Тут же в Одессе умер наш полковой командир Андрей Карлович Мольтрах — горький пьяница. Какой-то полковой поэт написал ему следующую эпитафию:

«Стой, прохожий! Стой!» Вижу у тебя штоф непустой: Сжалься и мне немного отлей! Здесь лежит пьяный Андрей!

Было какое-то торжество в одесском соборе. Все офицеры в большом параде. Был тут и герцог Ришелье. Отец меня подвел к нему, и Дюк (так его звали в Одессе) погладил меня по головке: вот я и получил благословение французского легитимиста!

Пробуждение. Что я слышу? — голос милый Песнь знакомую поет, И, как Лазарь из могилы, Тень минувшего встает. Прояснися, прояснися, Ранний сумрак вешних дней! Сквозь туманы улыбнися, Солнце юности моей: После долгих треволнений Вижу снова брег родной, И толпа святых видений Вновь мелькает предо мной. Чудная звезда светила Мне сквозь утренний туман. Смело я поднял ветрило И пустился в океан. Солнце к западу склонялось, Вслед за солнцем я летел: Там надежд моих, казалось, Был таинственный предел. Запад, запад величавый! Запад золотом горит: Там венки виются славы! Доблесть, правда там блестит. Мрак и свет, как исполины, Там ведут кровавый бой: Дремлют и твои судьбины В лоне битвы роковой! В броне веры, воин смелый, Адамантовым щитом Отобьешь ты вражьи стрелы, Слова поразишь мечом! Вот блестит хоругвь свободы! И цари бегут, бегут; И при звуке труб народы Песнь победную поют. Разорвался плен суровый. Кончилась навек война. Узами любви христовой Сочетались племена! Гряньте звонкими струнами: Где ты, гордый фараон? Моря Чермного волнами Конь и всадник поглощен: Ныне правда водворится В нашей Скинии святой. Вечным браком соединится Небо с юною землей. Духов тьмы исчезнет сила. И взойдет на небеса Трисиянное светило — Доблесть, истина, краса.

В этих стихах целая программа. Все мечты и планы, с которыми я оставлял Россию.

С Монте-Пинчио [6] . Там, над куполом святым, Звездочка любви всходила И на свой любезный Рим Взором матери светила. Но подчас она бледнела И, как факел меж гробов, Тусклым пламенем горела Над могилами сынов. И сокрылося, как сон, Рима дивное виденье, И ты снова погружен В жизни мутное волненье. И к Неаполя брегам Ты летишь с печальной думой: Там, гуляя по гробам, Прояснишь ли взор угрюмый? Нет! напрасно ты бежал От души глухого стона Под навес швейцарских скал И под купол Пантеона. Все прекрасное пройдет.
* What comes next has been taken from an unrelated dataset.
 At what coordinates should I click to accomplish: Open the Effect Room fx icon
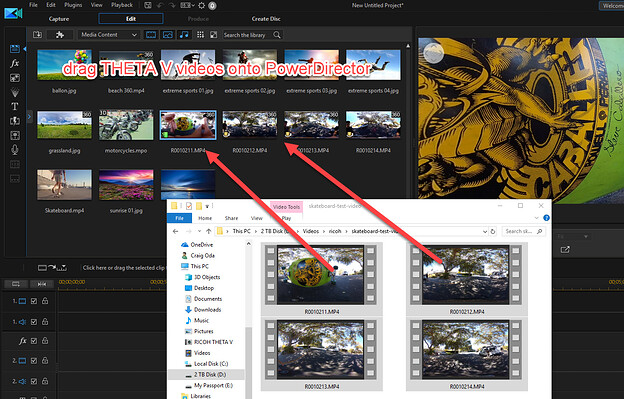tap(15, 63)
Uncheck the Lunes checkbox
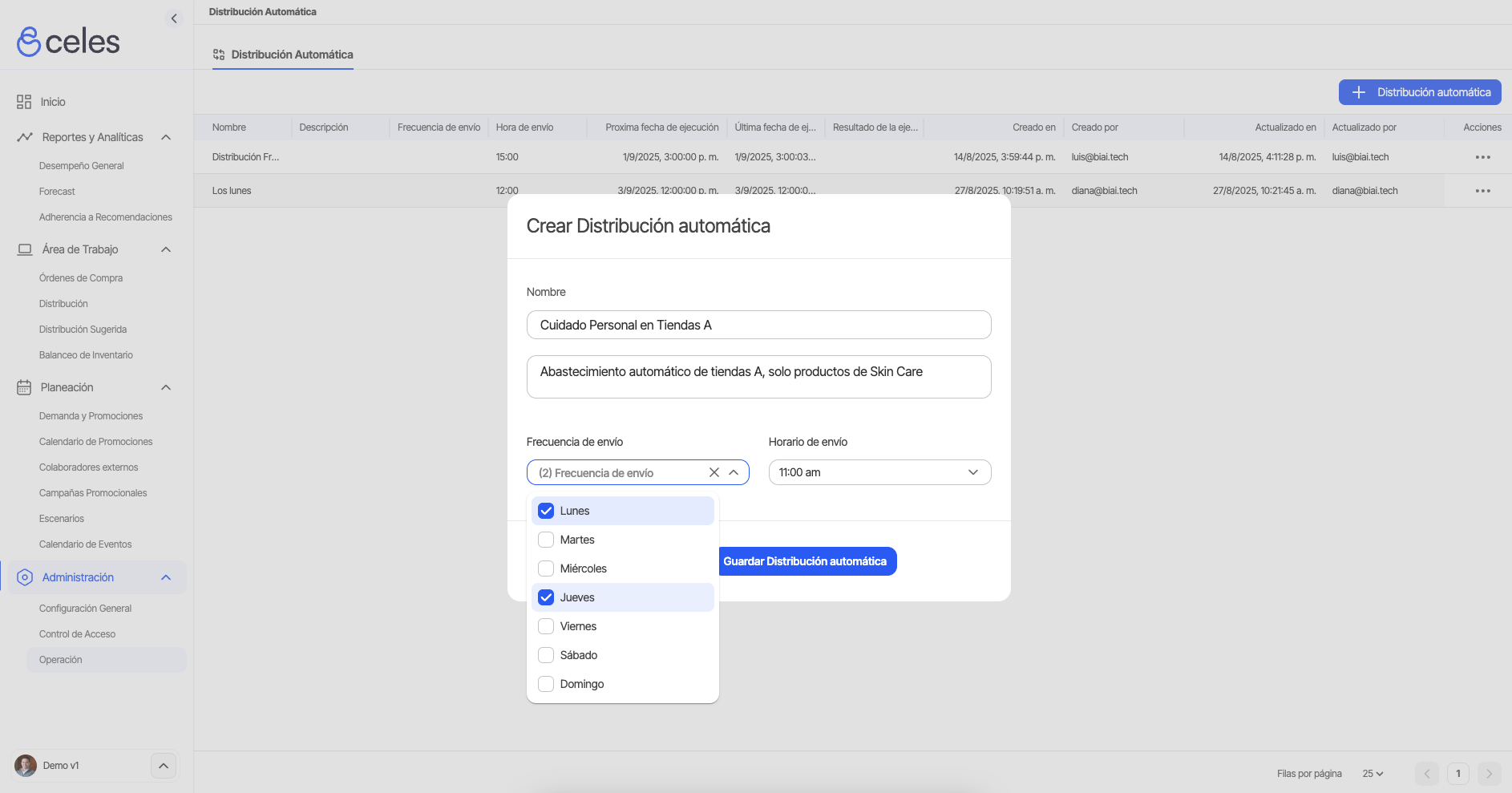The height and width of the screenshot is (793, 1512). 546,511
Ветерок струит ветрило И к Германии унылой Быстрый челн тебя несет.

Это было напечатано, кажется, в 35 или 36 году в «Московском Наблюдателе» в статье: «Отрывки из путешествия доктора Фуссгэнгера».
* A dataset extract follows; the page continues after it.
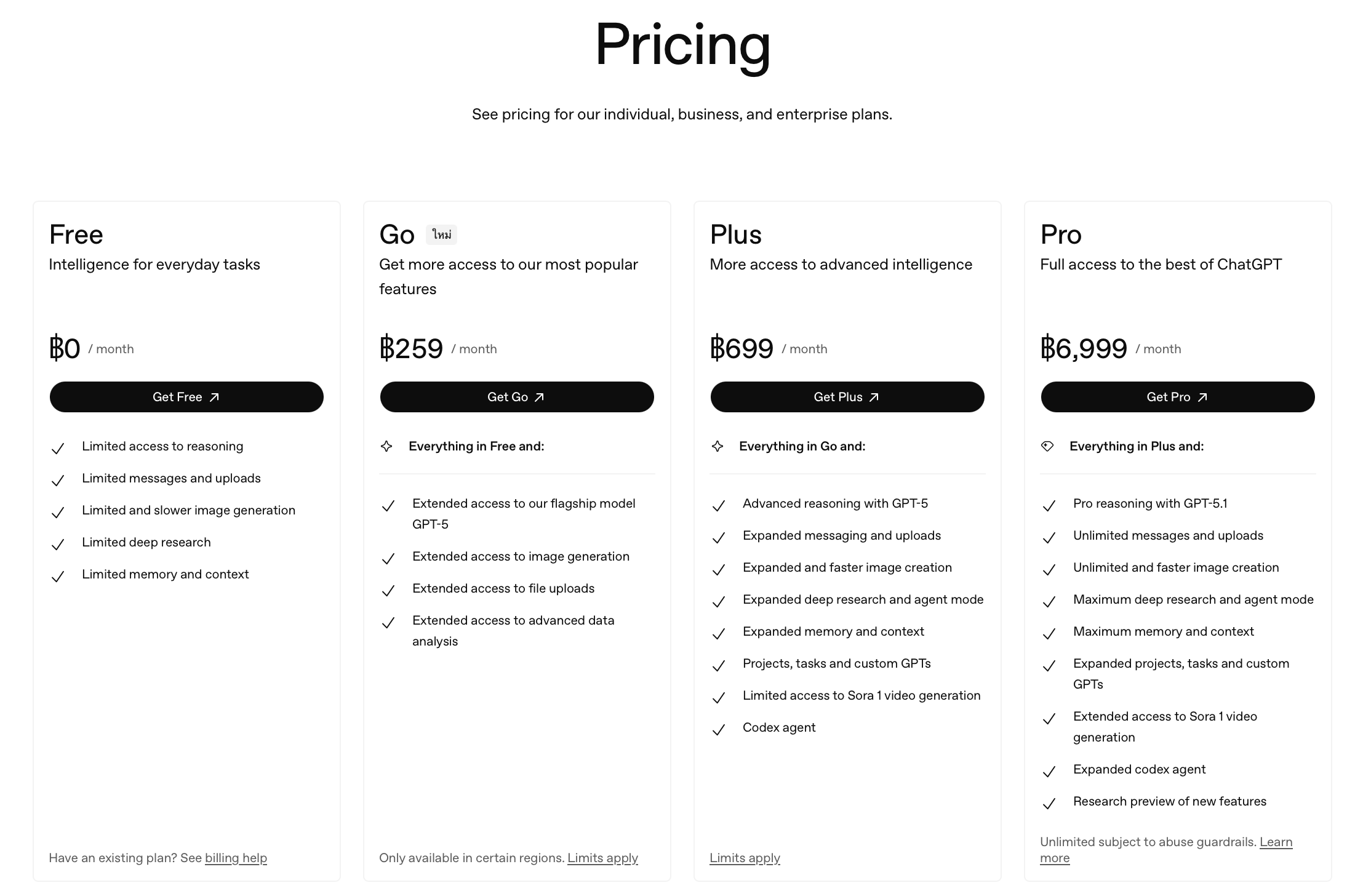Open the billing help link
Viewport: 1371px width, 896px height.
[x=236, y=858]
Желание лучшего мира. (Из Шиллера) [8] . Ах! из сей долины тесной, Хладною покрытой мглой, Где найду исход чудесный? Сладкий где найду покой? Вижу: холмы отдаленны Зеленью цветут младой… Дайте крылья! к вожделенной Полечу стране родной! Вижу, там златые рдеют Меж густых ветвей плоды; Зимни бури там не веют, И не вянут век цветы. Слышу звуки райской лиры, Чистых пение духов, И разносят вкруг зефиры Благовония цветов. Вот челнок колышут волны… Но гребца не вижу в нем!.. Прочь боязнь! Надежды полный, В путь лети! Уж ветерком Парусы надулись белы… Веруй и отважен будь! В те чудесные пределы Чудный лишь приводит путь.